Loose Cattle Release Cover Of Vic Chestnutt’s “Aunt Avis”

New Orleans / New York Americana outfit Loose Cattle, fronted by two-time Tony Award & Grammy winner Michael Cerveris and Kimberly Kaye, announced their debut studio album Heavy Lifting — out June 4 via Low Heat Records. The news is accompanied by the band’s haunting cover of Vic Chesnutt’s “Aunt Avis,” with a video by Lewis Klahr. Cerveris served as sideman for Hüsker Dü’s Bob Mould and shared stages with Pete Townshend, The Breeders, The Pixies’ Frank Black, Teenage Fanclub and beyond. He also previously starred in films with Brad Pitt, Julia Roberts, James Gandolfini, and John C. Reilly, Broadway shows from The Who’s Tommy to Sweeney Todd, as well as Hedwig in NYC, LA and London’s West End, and in TV series Mindhunter, The Tick, Gotham, The Good Wife, Fringe, Treme and HBO’s upcoming The Gilded Age. “Vic Chesnutt was a friend of mine in the years before he passed, and he’s one of the songwriters I revere most to this day,” he explains. “This song of his always haunted me, and in the past year, the questions of ‘how to remember how to be good’ and ‘how to continue’ when you’re not sure how or why you should, seem pretty damn vital right about now.” Kaye adds, “It’s hard to imagine anyone going through 2020 without laying awake in the dead of night asking ‘how do I possibly keep going’ at least once. Vic wrote a song about trying to keep stable when you feel untethered, and now every human we know has had that experience.”

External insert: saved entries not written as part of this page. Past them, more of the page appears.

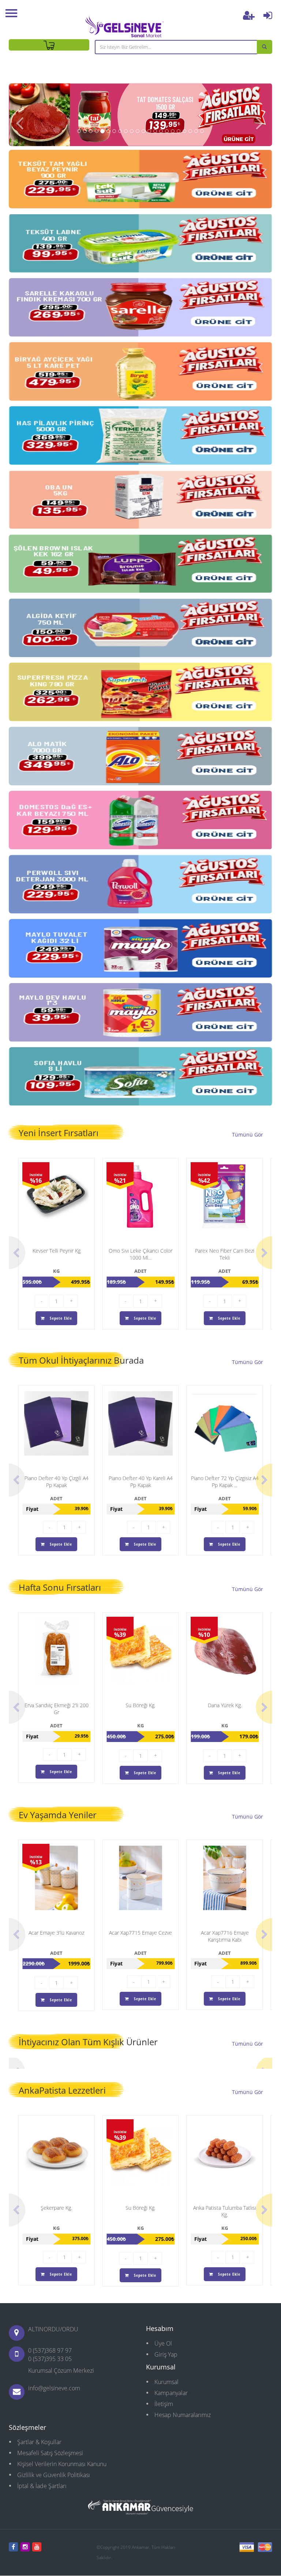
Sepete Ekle (60, 1318)
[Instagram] (25, 2546)
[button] (19, 114)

Formed in 2011 by Michael Cerveris and Kimberly Kaye, Loose Cattle sprung from the duo’s shared affection for the musical and emotional rough and tumble of Johnny Cash’s duets with June Carter Cash, crossed with X’s John Doe and Exene. Starting out by playing country covers in friends’ living rooms, Cerveris and Kaye quickly found themselves on stages from Lincoln Center to Jazz Fest & NPR’s Mountain Stage (with Arlo Guthrie, Judy Collins, Ari Hest and Ben Sollee), and their previous album Seasonal Affective Disorder praised by the likes of Rolling Stone Country, No Depression, Los Angeles Times & beyond. 

Kimberly Kaye cut her teeth on the road, traveling the Warped Tour circuit as a member of a ska band before shifting her attention to roots music, with a recent detour directing and co-starring in a wildly successful revival of Hedwig and the Angry Inch in New Orleans, garnering a Big Easy Award for her own performance as Yitsak. Loose Cattle’s current lineup also includes René Coman and Doug Garrison (Iguanas and Alex Chilton band) plus Rurik Nunan (The Whisky Gentry and Cracker) on fiddle.  

Recorded in the early days of 2020 with songs spanning the years, Heavy Lifting earns its title. The music found within blends guitar driven country, folk, and southern rock influenced sounds with a jolt of irreverence to address themes like the resistance and resilience of marginalized people everywhere, celebrating the common woman and man, and championing the underdogs. “We chose and wrote songs that spoke to us of the struggles we and our friends were going through trying to maintain hope and a sense of humor in the increasingly dark American landscape. We had no idea what was coming,” Cerveris says. “We’d love to think the record could inspire a little feeling of suffering being shared, and maybe even leave the listener with a hard won, clear-eyed bit of hope. Or at the very least, the knowledge that someone else sees how fucked up things are, too.” Heavy Lifting then, describes both the hard work that living requires these days, and the hope that, maybe, at last we can start to see the heavy, lifting.

Loose Cattle nods to their punky pasts and country roots while also showcasing their often-poignant punch as an alt-country band. According to Cerveris, “There’s something about having a clear-eyed, borderline cynical eye on the world while dancing a country waltz with a big old heart on your sleeve that is the place where this band lives.”